- Task instructions
All of the data is to be copied without a single change.

Start of Block

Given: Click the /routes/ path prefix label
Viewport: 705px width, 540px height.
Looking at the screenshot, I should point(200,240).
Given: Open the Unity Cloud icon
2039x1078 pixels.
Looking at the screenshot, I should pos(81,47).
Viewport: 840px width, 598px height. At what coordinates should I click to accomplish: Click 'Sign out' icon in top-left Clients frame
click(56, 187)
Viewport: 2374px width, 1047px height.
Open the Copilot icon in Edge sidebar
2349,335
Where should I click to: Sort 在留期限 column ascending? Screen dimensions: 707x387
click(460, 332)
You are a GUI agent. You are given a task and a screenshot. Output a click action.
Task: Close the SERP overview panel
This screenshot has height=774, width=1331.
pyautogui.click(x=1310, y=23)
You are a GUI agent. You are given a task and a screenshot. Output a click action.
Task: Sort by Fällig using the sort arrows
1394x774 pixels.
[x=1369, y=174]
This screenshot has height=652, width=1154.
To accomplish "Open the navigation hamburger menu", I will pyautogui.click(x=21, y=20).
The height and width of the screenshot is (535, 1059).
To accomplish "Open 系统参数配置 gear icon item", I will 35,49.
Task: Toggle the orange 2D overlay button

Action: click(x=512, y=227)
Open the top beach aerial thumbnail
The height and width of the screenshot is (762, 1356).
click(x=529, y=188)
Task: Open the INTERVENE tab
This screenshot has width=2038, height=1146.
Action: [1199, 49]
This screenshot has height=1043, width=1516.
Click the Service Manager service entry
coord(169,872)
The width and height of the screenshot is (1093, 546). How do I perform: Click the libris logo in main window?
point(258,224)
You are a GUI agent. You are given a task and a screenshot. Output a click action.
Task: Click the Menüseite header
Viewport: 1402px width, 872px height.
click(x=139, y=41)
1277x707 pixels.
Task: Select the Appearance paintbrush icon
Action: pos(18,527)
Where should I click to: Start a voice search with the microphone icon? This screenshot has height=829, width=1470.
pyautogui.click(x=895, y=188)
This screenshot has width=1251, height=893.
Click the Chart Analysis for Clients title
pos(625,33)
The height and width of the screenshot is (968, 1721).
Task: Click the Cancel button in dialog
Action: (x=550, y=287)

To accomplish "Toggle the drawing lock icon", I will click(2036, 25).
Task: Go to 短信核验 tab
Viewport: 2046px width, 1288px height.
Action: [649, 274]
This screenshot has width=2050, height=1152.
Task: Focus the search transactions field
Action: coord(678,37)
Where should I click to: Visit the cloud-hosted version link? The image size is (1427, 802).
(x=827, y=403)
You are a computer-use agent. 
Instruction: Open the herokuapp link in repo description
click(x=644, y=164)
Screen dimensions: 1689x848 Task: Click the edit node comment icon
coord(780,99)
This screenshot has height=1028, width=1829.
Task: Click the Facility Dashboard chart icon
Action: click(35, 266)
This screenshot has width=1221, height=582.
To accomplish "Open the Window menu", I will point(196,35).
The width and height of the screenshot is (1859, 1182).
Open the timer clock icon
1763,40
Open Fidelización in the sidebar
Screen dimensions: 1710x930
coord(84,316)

End of Block

- Written response
Given: Click the /routes/ path prefix label
Viewport: 705px width, 540px height.
Looking at the screenshot, I should point(200,240).
Given: Open the Unity Cloud icon
2039x1078 pixels.
Looking at the screenshot, I should pos(81,47).
Viewport: 840px width, 598px height. At what coordinates should I click to accomplish: Click 'Sign out' icon in top-left Clients frame
click(56, 187)
Viewport: 2374px width, 1047px height.
Open the Copilot icon in Edge sidebar
2349,335
Where should I click to: Sort 在留期限 column ascending? Screen dimensions: 707x387
click(460, 332)
You are a GUI agent. You are given a task and a screenshot. Output a click action.
Task: Close the SERP overview panel
This screenshot has height=774, width=1331.
pyautogui.click(x=1310, y=23)
You are a GUI agent. You are given a task and a screenshot. Output a click action.
Task: Sort by Fällig using the sort arrows
1394x774 pixels.
[x=1369, y=174]
This screenshot has height=652, width=1154.
To accomplish "Open the navigation hamburger menu", I will pyautogui.click(x=21, y=20).
The height and width of the screenshot is (535, 1059).
To accomplish "Open 系统参数配置 gear icon item", I will 35,49.
Task: Toggle the orange 2D overlay button

Action: click(x=512, y=227)
Open the top beach aerial thumbnail
The height and width of the screenshot is (762, 1356).
click(x=529, y=188)
Task: Open the INTERVENE tab
This screenshot has width=2038, height=1146.
Action: [1199, 49]
This screenshot has height=1043, width=1516.
Click the Service Manager service entry
coord(169,872)
The width and height of the screenshot is (1093, 546). How do I perform: Click the libris logo in main window?
point(258,224)
You are a GUI agent. You are given a task and a screenshot. Output a click action.
Task: Click the Menüseite header
Viewport: 1402px width, 872px height.
click(x=139, y=41)
1277x707 pixels.
Task: Select the Appearance paintbrush icon
Action: pos(18,527)
Where should I click to: Start a voice search with the microphone icon? This screenshot has height=829, width=1470.
pyautogui.click(x=895, y=188)
This screenshot has width=1251, height=893.
Click the Chart Analysis for Clients title
pos(625,33)
The height and width of the screenshot is (968, 1721).
Task: Click the Cancel button in dialog
Action: (x=550, y=287)

To accomplish "Toggle the drawing lock icon", I will click(2036, 25).
Task: Go to 短信核验 tab
Viewport: 2046px width, 1288px height.
Action: [649, 274]
This screenshot has width=2050, height=1152.
Task: Focus the search transactions field
Action: coord(678,37)
Where should I click to: Visit the cloud-hosted version link? The image size is (1427, 802).
(x=827, y=403)
You are a computer-use agent. 
Instruction: Open the herokuapp link in repo description
click(x=644, y=164)
Screen dimensions: 1689x848 Task: Click the edit node comment icon
coord(780,99)
This screenshot has height=1028, width=1829.
Task: Click the Facility Dashboard chart icon
Action: click(35, 266)
This screenshot has width=1221, height=582.
To accomplish "Open the Window menu", I will point(196,35).
The width and height of the screenshot is (1859, 1182).
Open the timer clock icon
1763,40
Open Fidelización in the sidebar
Screen dimensions: 1710x930
coord(84,316)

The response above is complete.